1939(昭和14)年、30歳で、東京・中野区の育英社で中学生を対象にした数学の通信教育の指導に当たるようになって、やっと生活が落ち着いた。『回想の米原昶』に、「育英社時代 一九三九年から敗戦まで」と題した池田平吾(引用者注:出版当時、トーイツ株式会社会長)の寄稿がある。

当時の彼は地下にもぐったままだったので、名前は勿論偽名で、「弘世哲夫」と名のっていました。本名を知っていたのは義兄(引用者注:矢崎秀雄。昶の一高時代の同級生で、親友。昶はずっと矢崎とだけは連絡を保っていたという。)夫婦と私との三人だけだったとおもいます。
育英社での彼の仕事は数学のテキスト、問題、模範解答の作成及び添削員(主としてアルバイトの大学生)の指導即ち数学の先生の仕事でした。彼の純粋素朴誠実な人柄は集まってくる添削員の大学生達の信頼を得、仕事を離れて話しにやってくる者が多かったことも思い出のひとつです。……
育英社も一九四二年頃までは会員も少なく、自炊して食っていくのがやっとでしたが、一九四三年頃から会員もふえて生活も楽になって行きました。当時の育英社は、会員向けの機関誌にも戦争については一切ふれず、社の内部には戦争の匂いは少しもありませんでした。結局育英社は、反戦、反ファッショの少数の仲間の小さな隠れ家で、皆がより集まって力づけ合いながら、嵐の吹き終わるのを待っていたと言えるでしょう。ただしかし彼はこんな時節に何らの政治活動、反戦運動もせずに暮らしているのが非常に辛いらしく、或る時彼から「僕は今むしろ刑務所に入っていたい。」と言われたことがあります。随分悩んでいたに違いありません。
一九四四年に彼に徴用令が来たことがあります。勿論偽名のまま本籍もでたらめで住民登録をしていたのですが、徴用になると戸籍謄本を提出しなければならなくなるので、困ったことになったと思いましたが、幸い中学生の数学の教師だということが重視されて、徴用解除になりホッとしたことも、思い出の一つです。

データ一覧 →
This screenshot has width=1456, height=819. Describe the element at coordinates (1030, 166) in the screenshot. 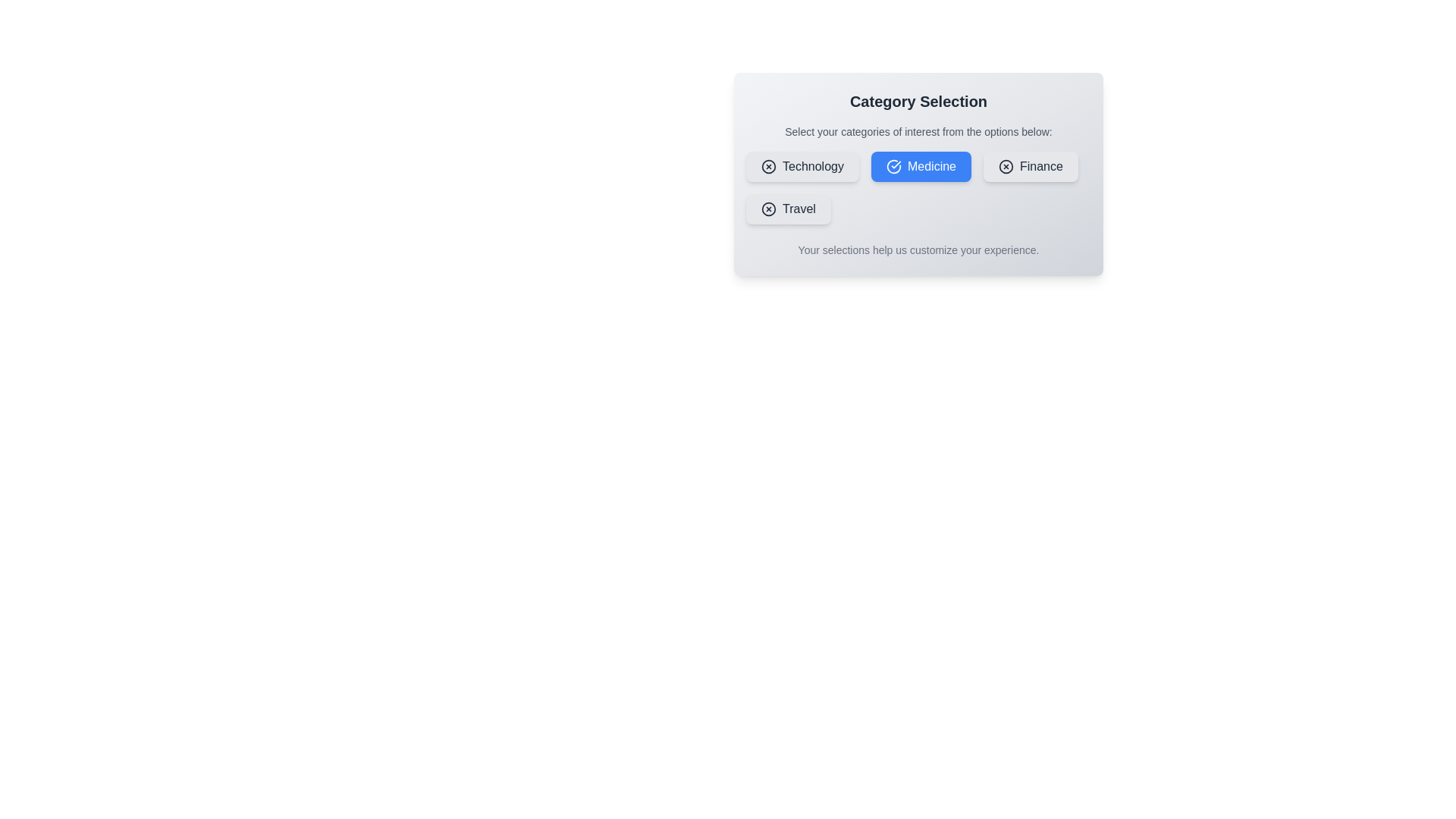

I see `the category button labeled 'Finance' to observe its hover effect` at that location.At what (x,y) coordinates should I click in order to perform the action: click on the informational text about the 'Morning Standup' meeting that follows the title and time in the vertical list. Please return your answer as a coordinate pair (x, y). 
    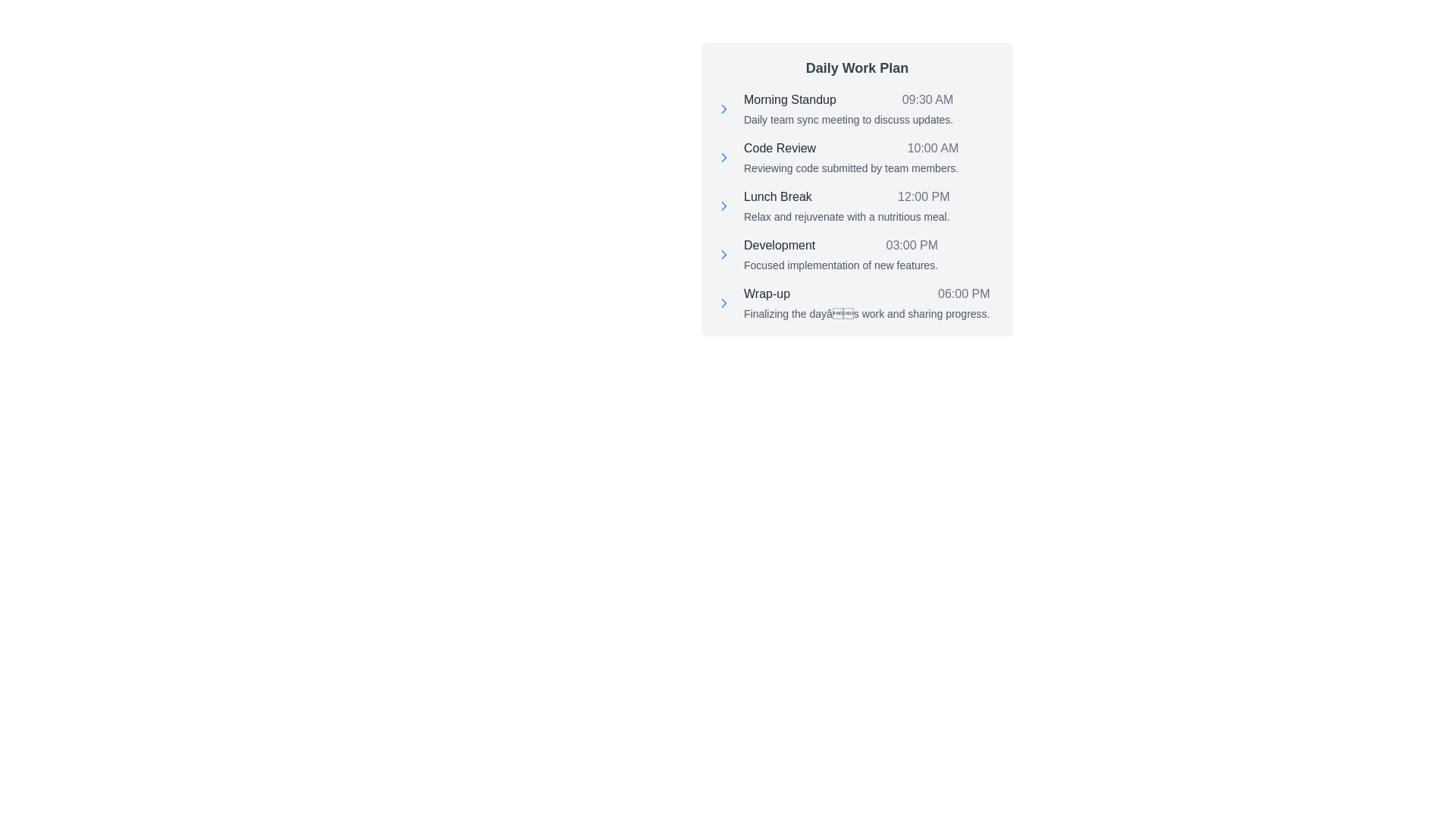
    Looking at the image, I should click on (848, 119).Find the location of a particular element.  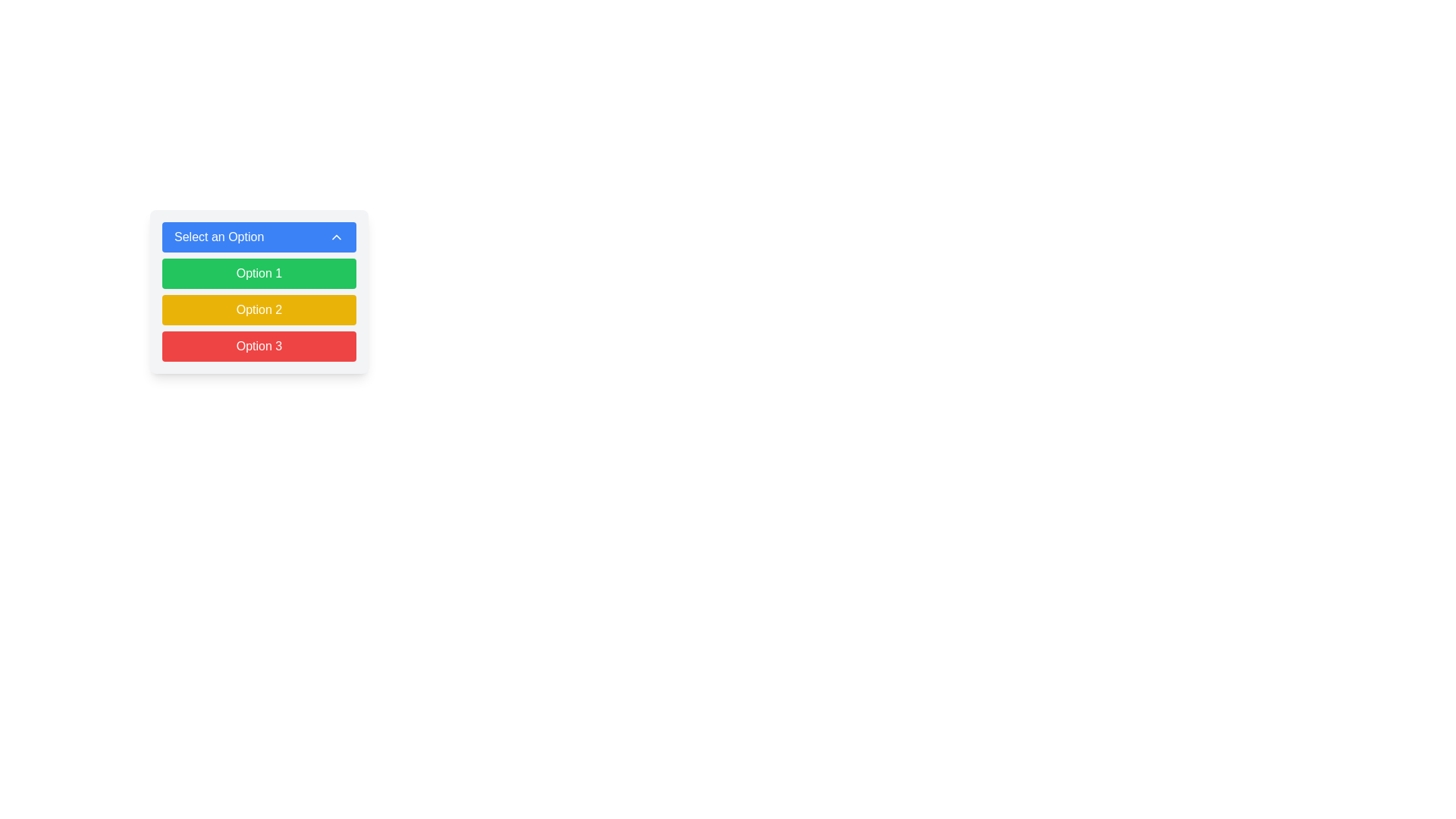

the green button labeled 'Option 1' is located at coordinates (259, 274).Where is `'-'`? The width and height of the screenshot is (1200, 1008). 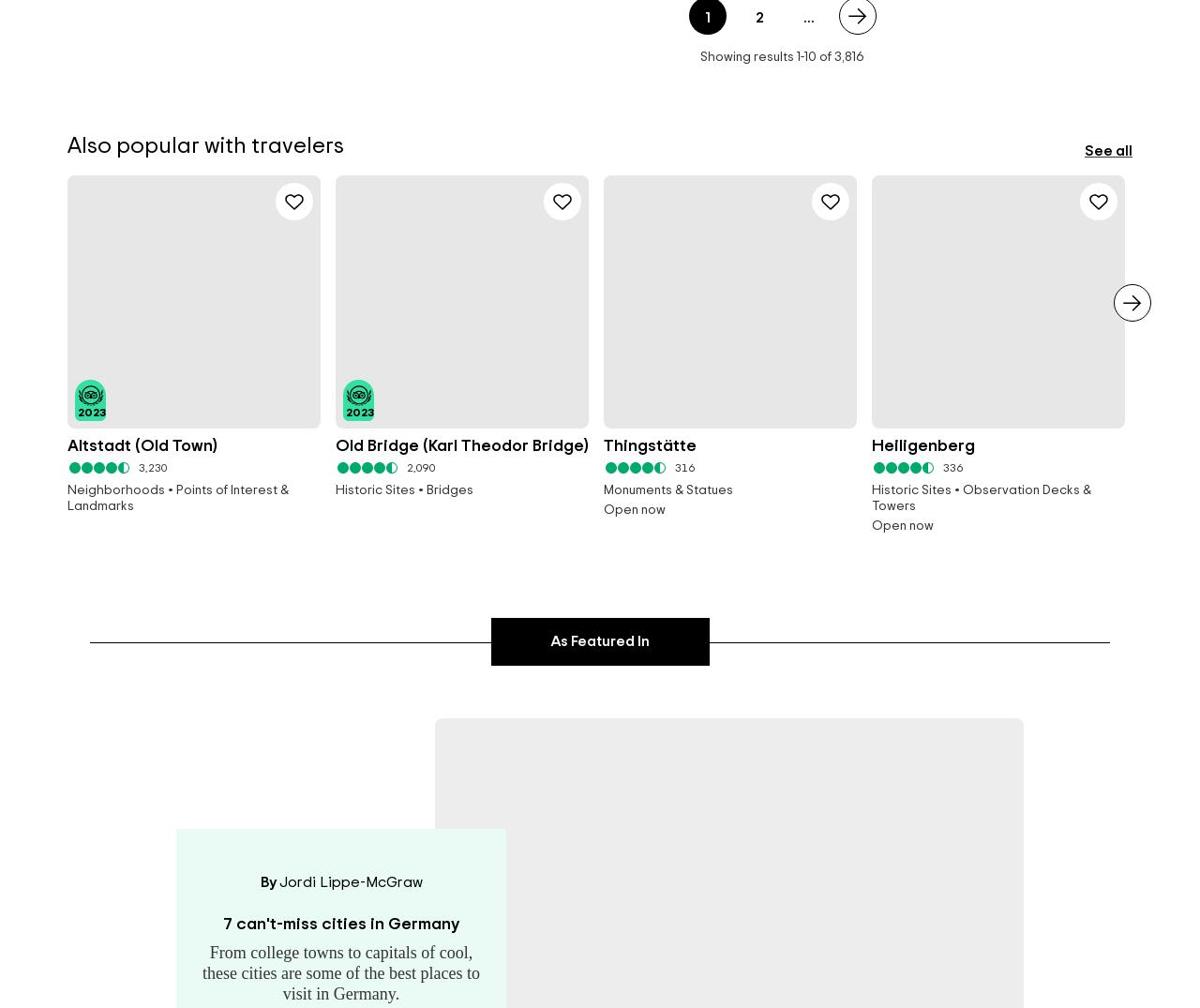
'-' is located at coordinates (802, 56).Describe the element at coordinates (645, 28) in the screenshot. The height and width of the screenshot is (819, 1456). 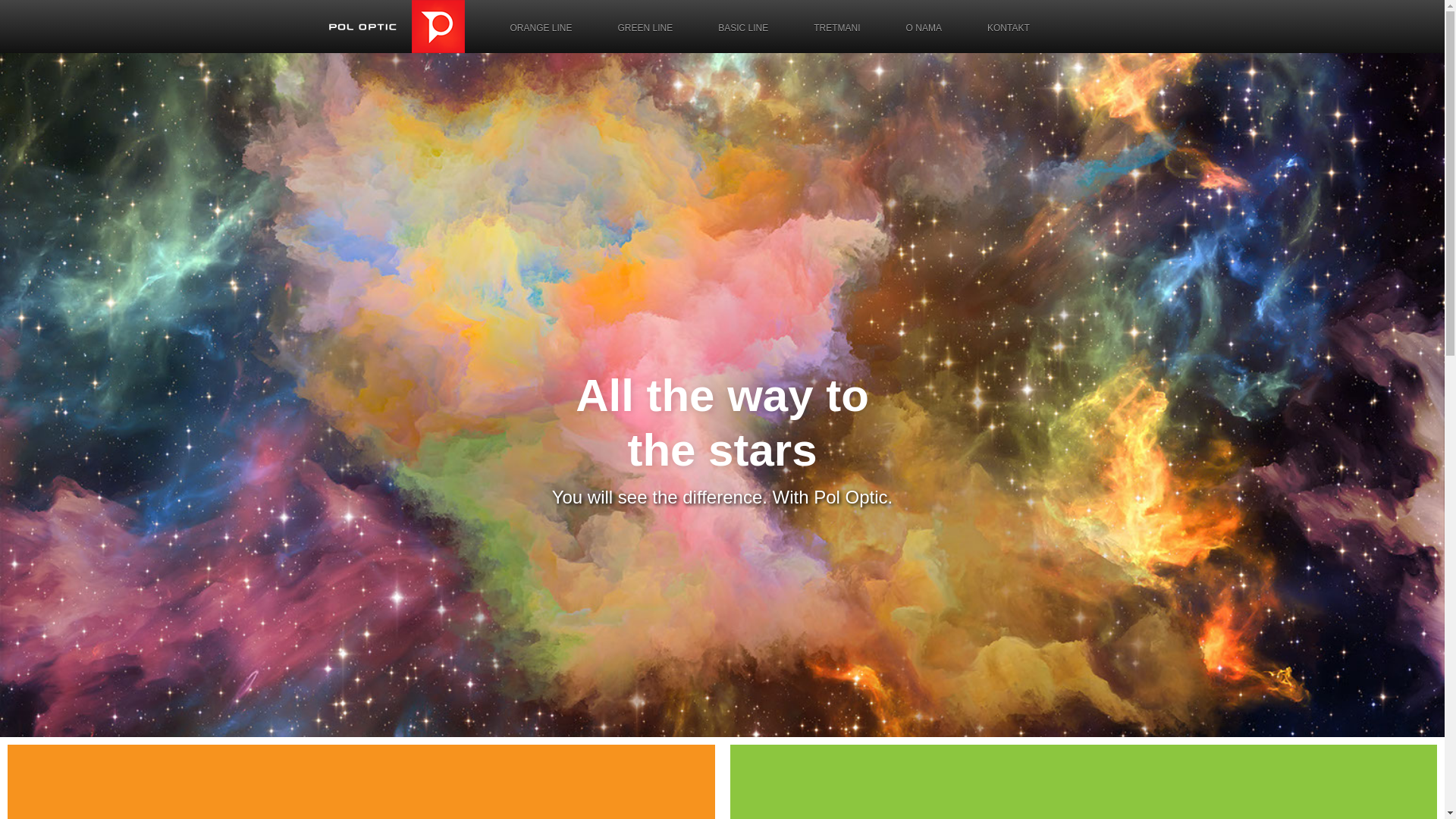
I see `'GREEN LINE'` at that location.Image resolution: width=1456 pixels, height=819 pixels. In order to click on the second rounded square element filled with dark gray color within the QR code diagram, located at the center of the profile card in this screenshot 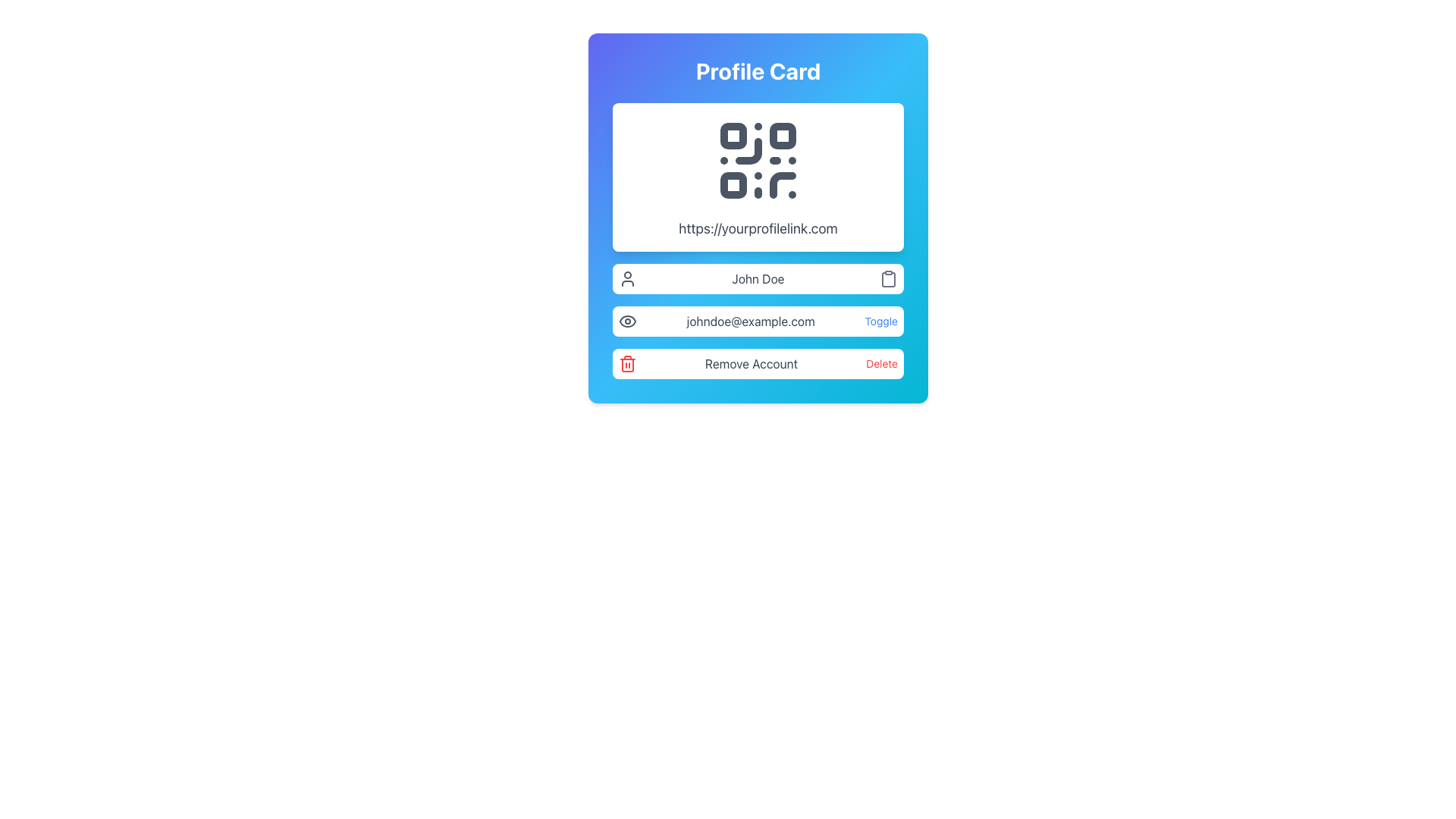, I will do `click(783, 135)`.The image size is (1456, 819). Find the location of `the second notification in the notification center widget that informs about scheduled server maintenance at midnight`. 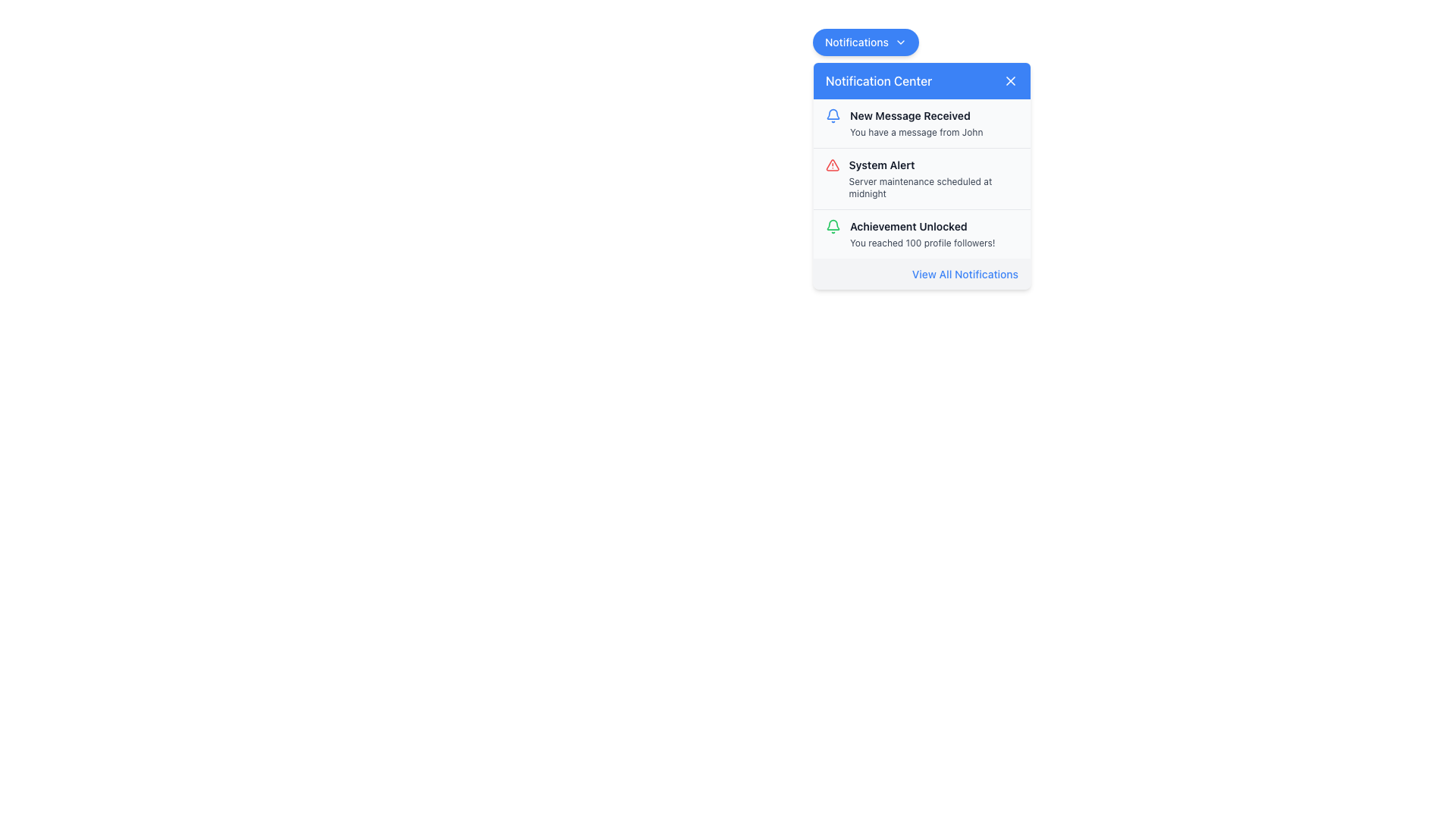

the second notification in the notification center widget that informs about scheduled server maintenance at midnight is located at coordinates (921, 177).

取り組む問題 →
A: 抜粋テキストに基づき、次の問いに答えてください。
(i) 育英社時代、彼が名のっていた偽名は何か。
(ii) 育英社の会員がふえて生活が楽になり始めたのは何年頃か。
(iii) 彼に徴用令が来たのは何年か。
B: 抜粋テキストの「当時の彼は地下にもぐったまま」で始まり「悩んでいたに違いありません。」までの部分を、「添削員」を「採点員」に入れ替えて書き直してください。

解答欄 →
A:
(i) 弘世哲夫
(ii) 一九四三年頃
(iii) 一九四四年

B:
当時の彼は地下にもぐったままだったので、名前は勿論偽名で、「弘世哲夫」と名のっていました。本名を知っていたのは義兄(引用者注:矢崎秀雄。昶の一高時代の同級生で、親友。昶はずっと矢崎とだけは連絡を保っていたという。)夫婦と私との三人だけだったとおもいます。
育英社での彼の仕事は数学のテキスト、問題、模範解答の作成及び採点員(主としてアルバイトの大学生)の指導即ち数学の先生の仕事でした。彼の純粋素朴誠実な人柄は集まってくる採点員の大学生達の信頼を得、仕事を離れて話しにやってくる者が多かったことも思い出のひとつです。……
育英社も一九四二年頃までは会員も少なく、自炊して食っていくのがやっとでしたが、一九四三年頃から会員もふえて生活も楽になって行きました。当時の育英社は、会員向けの機関誌にも戦争については一切ふれず、社の内部には戦争の匂いは少しもありませんでした。結局育英社は、反戦、反ファッショの少数の仲間の小さな隠れ家で、皆がより集まって力づけ合いながら、嵐の吹き終わるのを待っていたと言えるでしょう。ただしかし彼はこんな時節に何らの政治活動、反戦運動もせずに暮らしているのが非常に辛いらしく、或る時彼から「僕は今むしろ刑務所に入っていたい。」と言われたことがあります。随分悩んでいたに違いありません。